![]()

LIMA, Peru - The cobbler worked on the street, a vulnerable place in the best of times.
And it was the worst of times: 1993, the height of Peru's bloody civil war. Police were hunting terrorists in the gray slums of Lima. Terrorists were shooting at the police, civilians and each other.
Every day, however, Julio Loa Albornoz set up his outdoor stand and repaired shoes. He stayed out of politics. He was the father of two young children, a devout Buddhist. As long as he worked and kept his head down, he thought he would be safe.
He was wrong.
One day the anti-terrorist police rolled up in a van. They were torturing a suspect in back, Loa says; the suspect pointed at him. The police pulled the cobbler into the van and into the dungeon of Peru's anti-terrorist justice system, where the judges wear masks and the guilty verdict is read as soon as the defense rests.

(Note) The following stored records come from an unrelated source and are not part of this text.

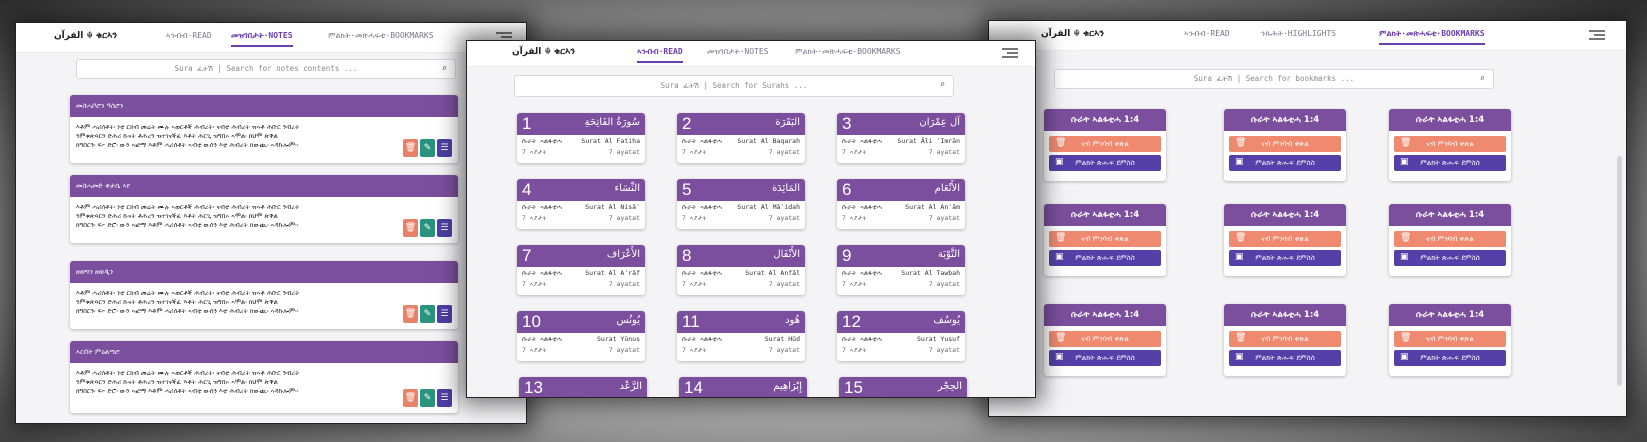 The height and width of the screenshot is (442, 1647). I want to click on search-input: Sura ፈትሽ | Search for Surahs ... ⌕, so click(734, 86).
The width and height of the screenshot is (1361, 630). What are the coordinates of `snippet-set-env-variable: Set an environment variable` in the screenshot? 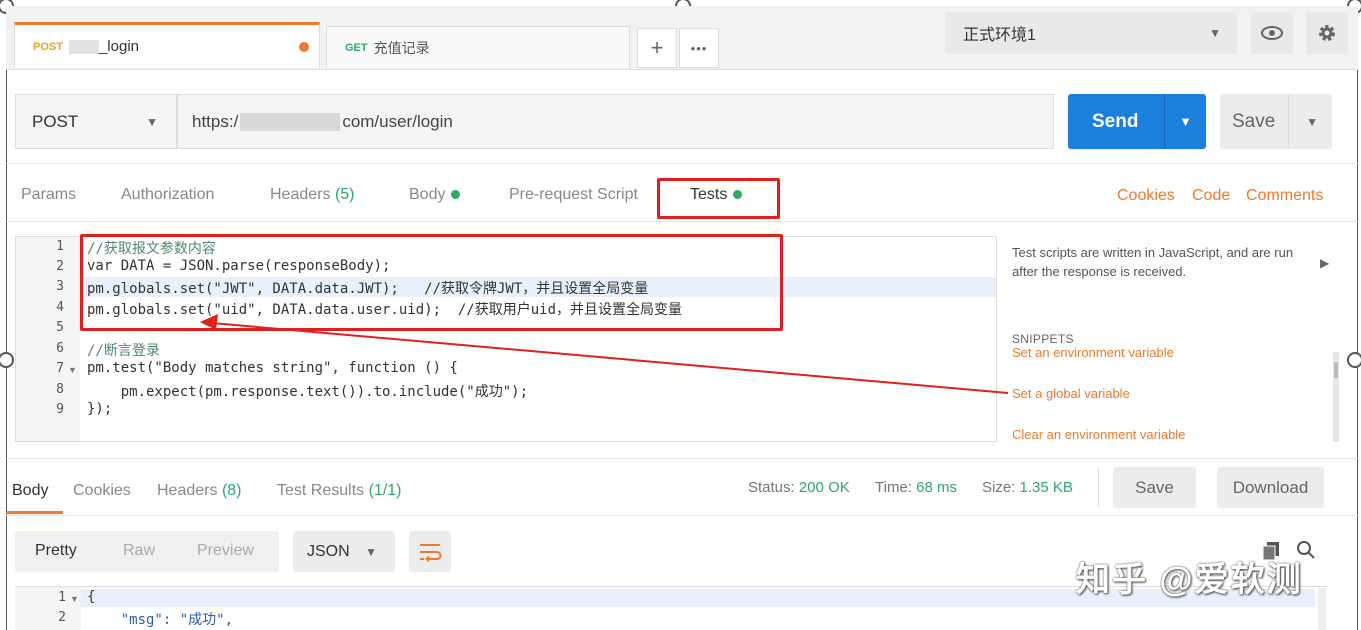 It's located at (1093, 352).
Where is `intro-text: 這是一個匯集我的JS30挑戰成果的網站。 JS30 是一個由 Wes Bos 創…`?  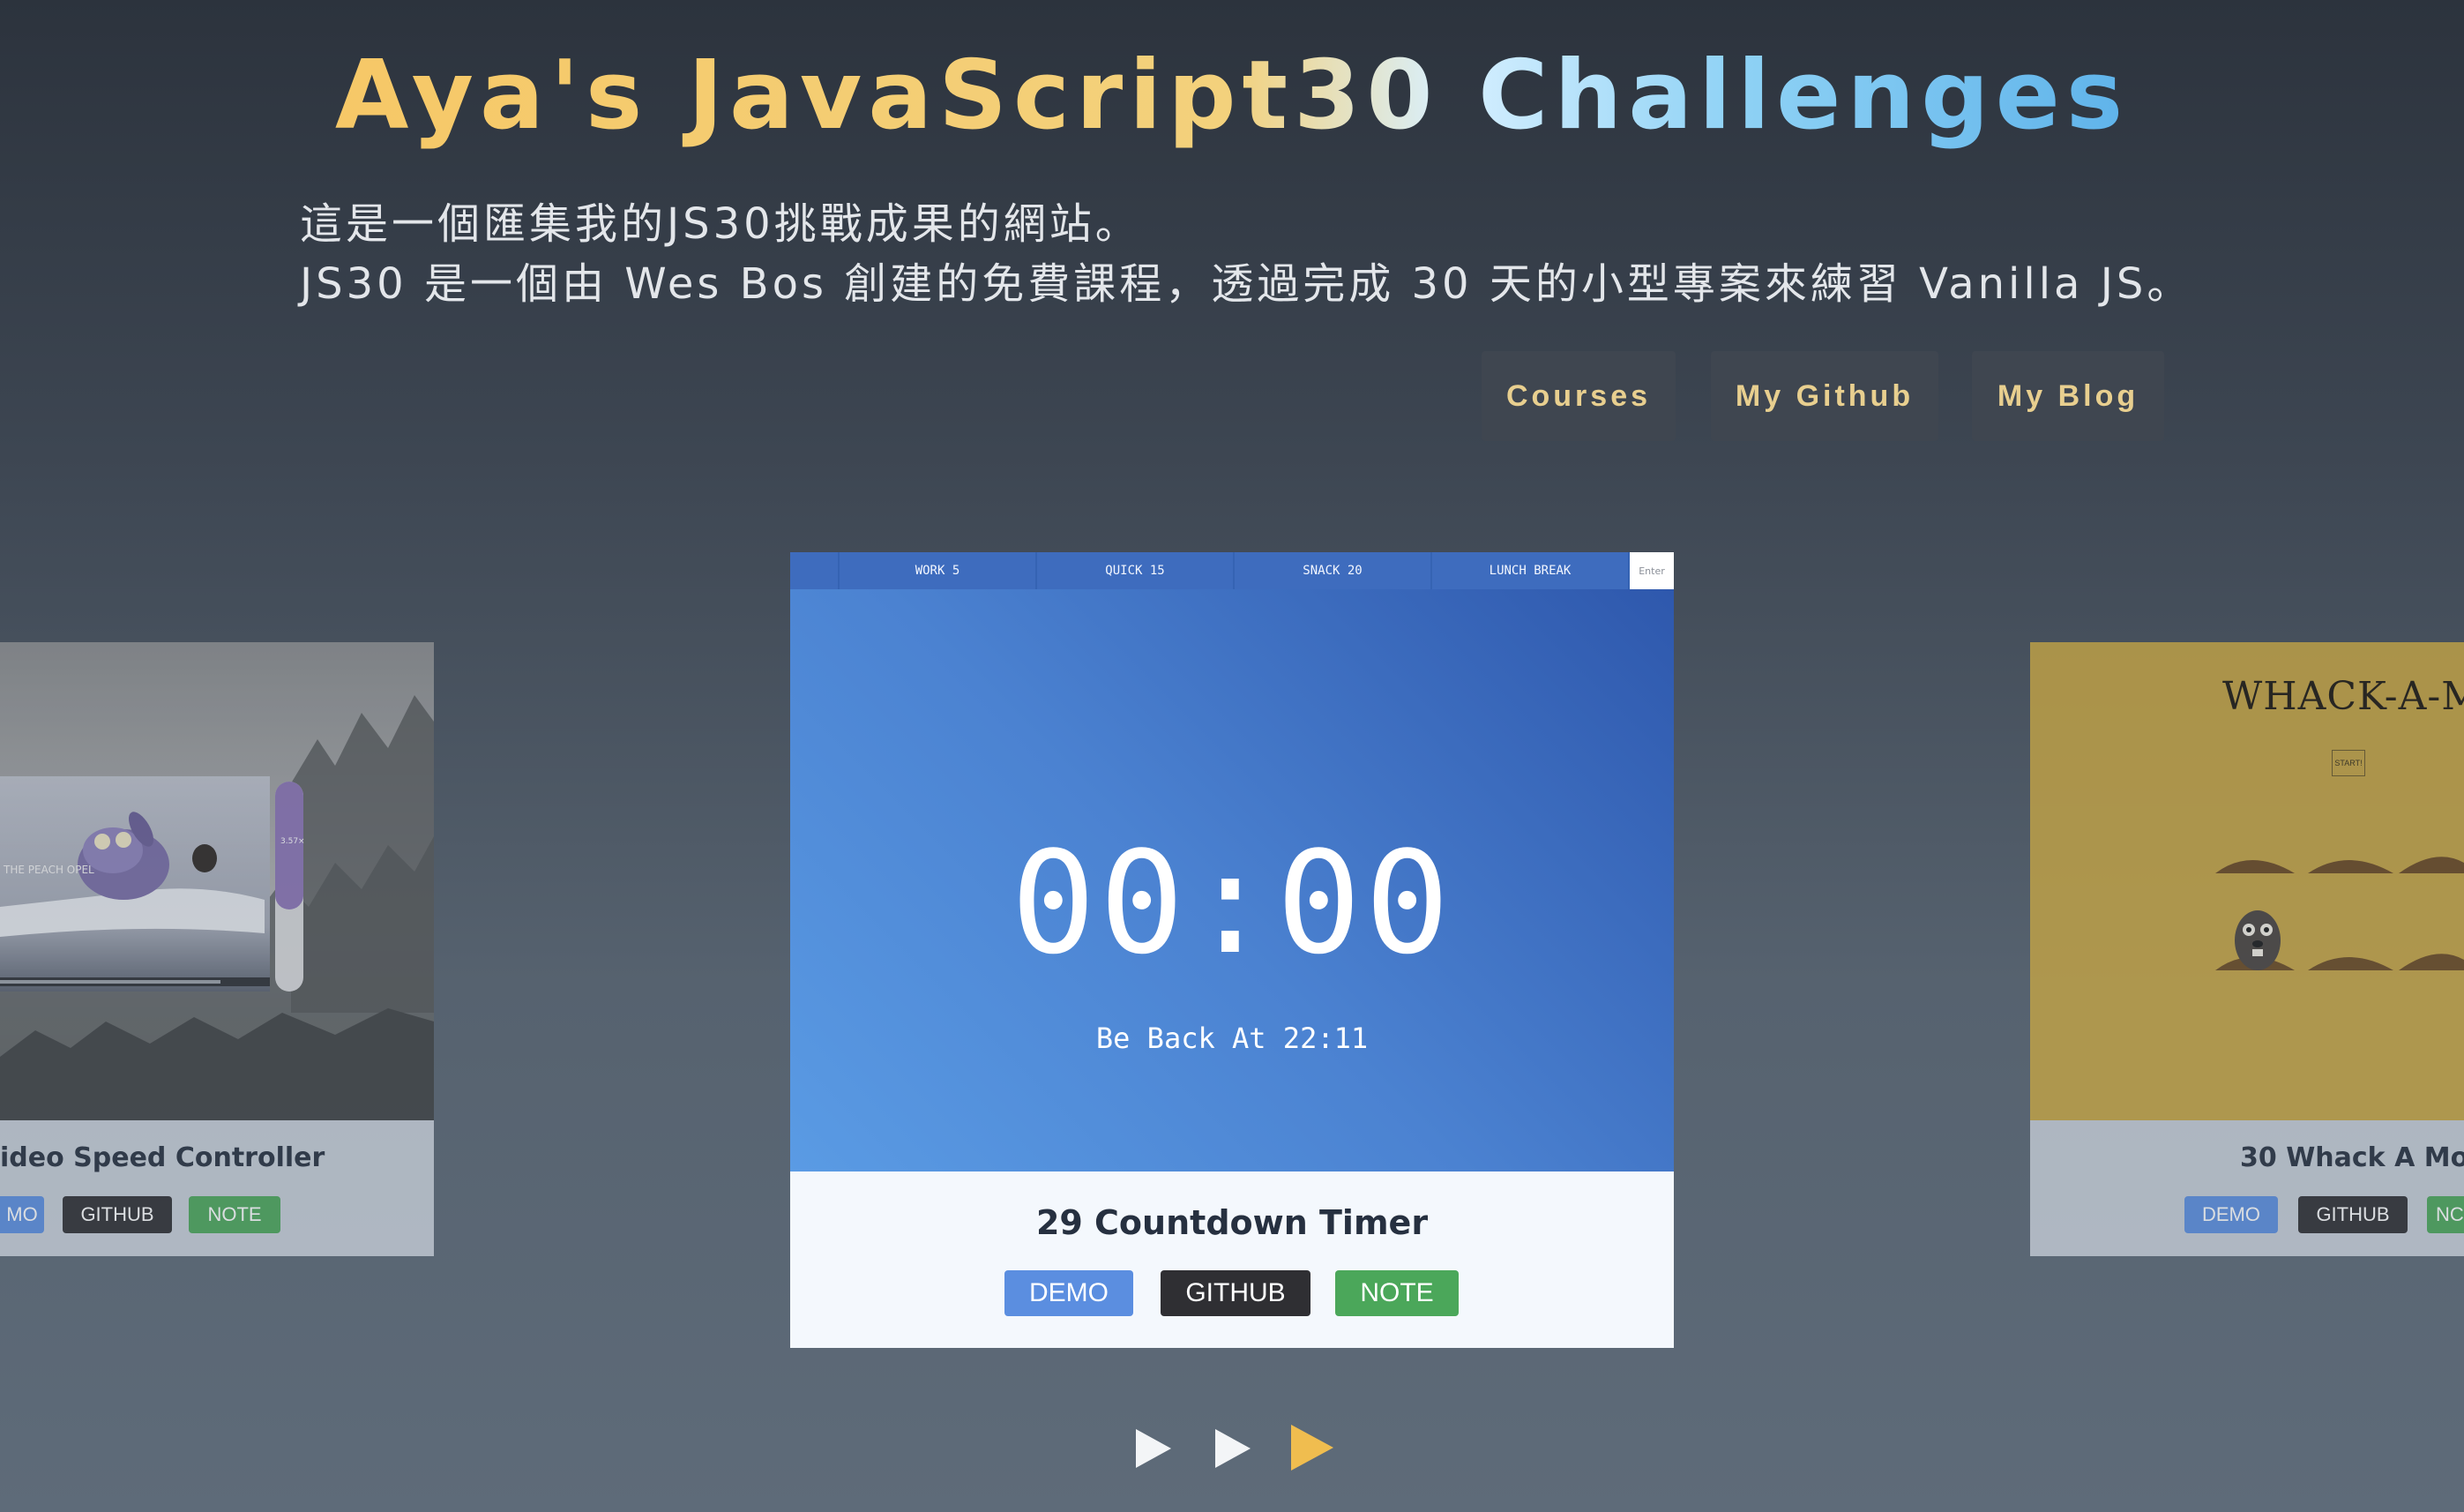
intro-text: 這是一個匯集我的JS30挑戰成果的網站。 JS30 是一個由 Wes Bos 創… is located at coordinates (1246, 254).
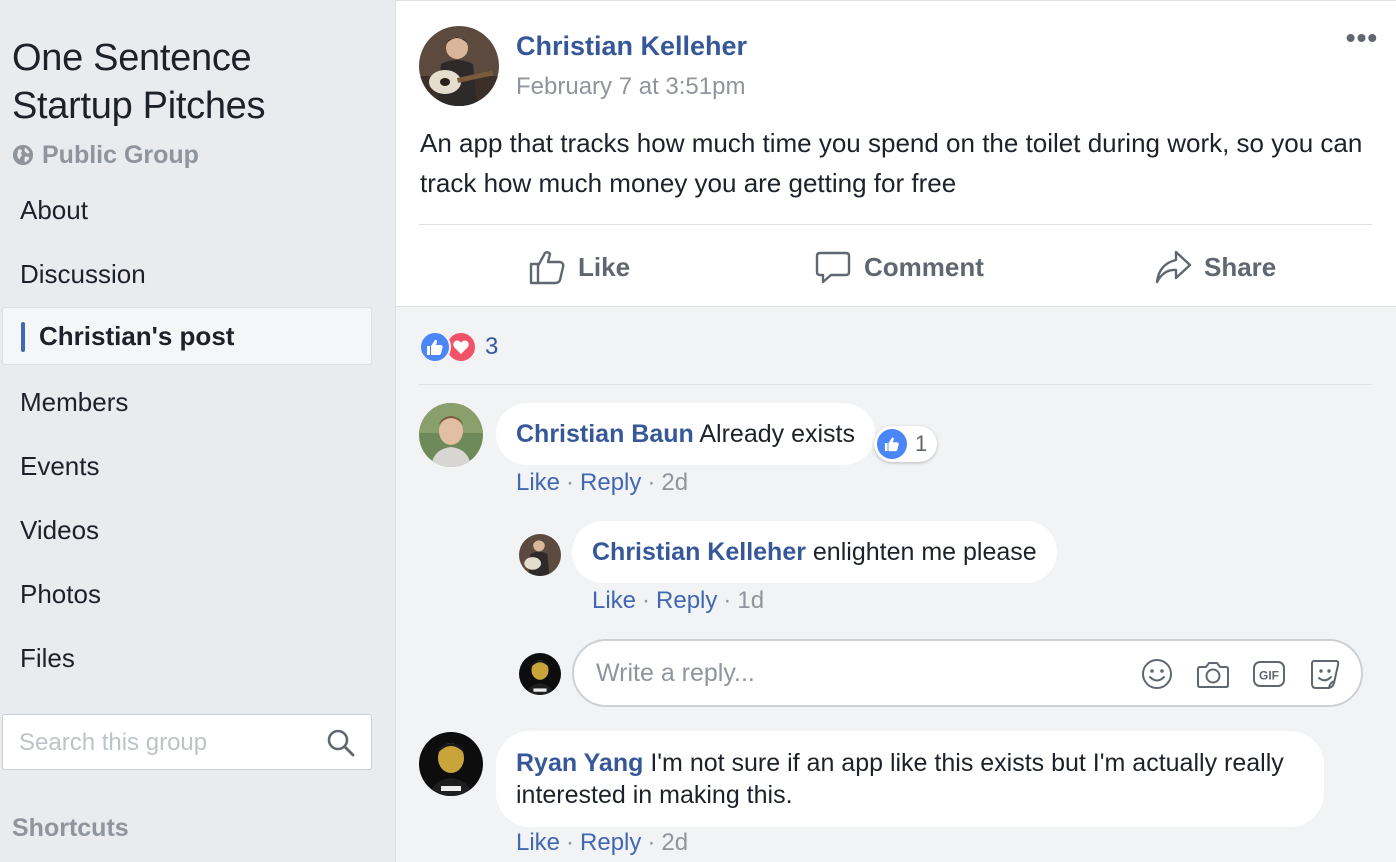 The image size is (1396, 862). I want to click on camera-icon, so click(1213, 674).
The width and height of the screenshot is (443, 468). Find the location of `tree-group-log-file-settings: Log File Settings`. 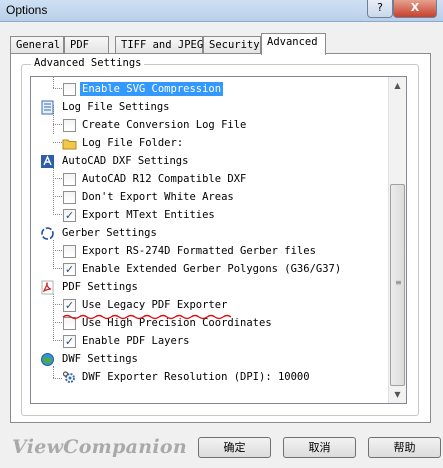

tree-group-log-file-settings: Log File Settings is located at coordinates (210, 107).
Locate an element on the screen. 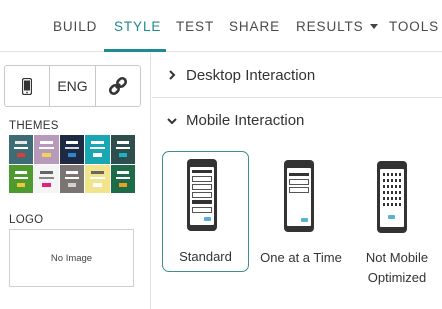 Image resolution: width=442 pixels, height=309 pixels. mobile-interaction-header: Mobile Interaction is located at coordinates (297, 120).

Although prosecutors admitted there was no evidence, Loa was charged with terrorism. He spent 3 1/2 years in prison as his case plodded through a Kafkaesque maze of military and civilian courts, convictions, appeals.
Loa became one of more than 1,000 Peruvians believed to have been wrongly imprisoned under emergency anti-subversion laws - inmates known as "The Innocents."
"It makes you sick," said Loa, now 34. "It ... was like they were playing with me. I think they were trying to drive me crazy."
Loa talked about his ordeal a few days after his recent release from a maximum-security prison here. Peru's top military court freed him at a time of growing consensus that the war left a legacy of injustices to be redressed.
The plight of the innocents, according to Peruvian leaders, is an unavoidable result of harsh policies needed to fight a dangerous foe: the country's Maoist rebels. Although the fighting has abated, Congress voted Friday to extend current anti-terrorism laws for another year.
Meanwhile, a special commission headed by Peru's new defender of the people, a public ombudsman, is reviewing the cases of the innocents at the urging of President Alberto Fujimori. About 200 of the wrongly accused have been freed this year _ Loa among them. And earlier this month, the government announced the first of a series of pardons promised by the president.
Some human rights activists criticize the president's remedy, saying it is absurd to pardon convicts who did nothing wrong in the first place.
But they prefer the pardons to relying on the workings of a cumbersome legal apparatus.
The Fujimori administration is trying to undo excesses that date to 1992. As vicious attacks by the Shining Path guerrilla movement pushed the nation toward chaos, Fujimori and the military declared a state of emergency. They armed themselves with extraordinary legislation: a new treason law, plea bargains for informants, harsh sentences for collaborators and masterminds alike.
This counterattack produced victories against terrorism and a fearsome justice system that has been condemned in Peru and abroad.
"It is terrible legislation; it violates basic rights," said Susana Villaran, director of a coalition of Peruvian human rights groups.
Legal tools were turned into clubs, critics say. Between 6,000 and 8,000 alleged terrorists have been tried in closed military and civilian courts, often dark chambers presided over by judges who hide behind hooded masks, one-way mirrors or curtains. Authorities say those intimidating precautions protect judges from Shining Path's proven capacity for vengeance.
The courts are "absolutely medieval," Villaran said. In an anecdote recorded by human rights watchdogs, a visitor to a prison court found himself in a room watching through the one-way glass as a lawyer delivered an impassioned plea for mercy. The visitor realized that the judges' chairs were empty: No one was listening to the defense.
Loa was accused of collaborating with the Shining Path by a confessed guerrilla of the Tupac Amaru Revolutionary Movement, a rival group. The accuser claimed that terrorists congregated at Loa's shoe repair stand in the tough La Victoria neighborhood, where the two rebel groups were feuding.
But during an initial hearing, Loa's accuser reversed himself. He admitted he fingered the cobbler through the window of the police van at random, out of desperation. He said police promised to let him go if he talked.
Loa was a classic victim of an effective but dangerous law granting leniency to turncoats. False accusations, often extracted through torture, acquire enormous weight because informants and investigators are largely shielded from cross-examination, Villaran said.
Although civilian judges exonerated Loa, he remained in prison while the government appealed. Ominously, his case was attached to the files of other accused terrorists and transferred to the military courts. A year later, he sat next to his lawyer, aghast, listening to the monotonous, disembodied voice of an unseen judge sentencing him to 15 years in prison.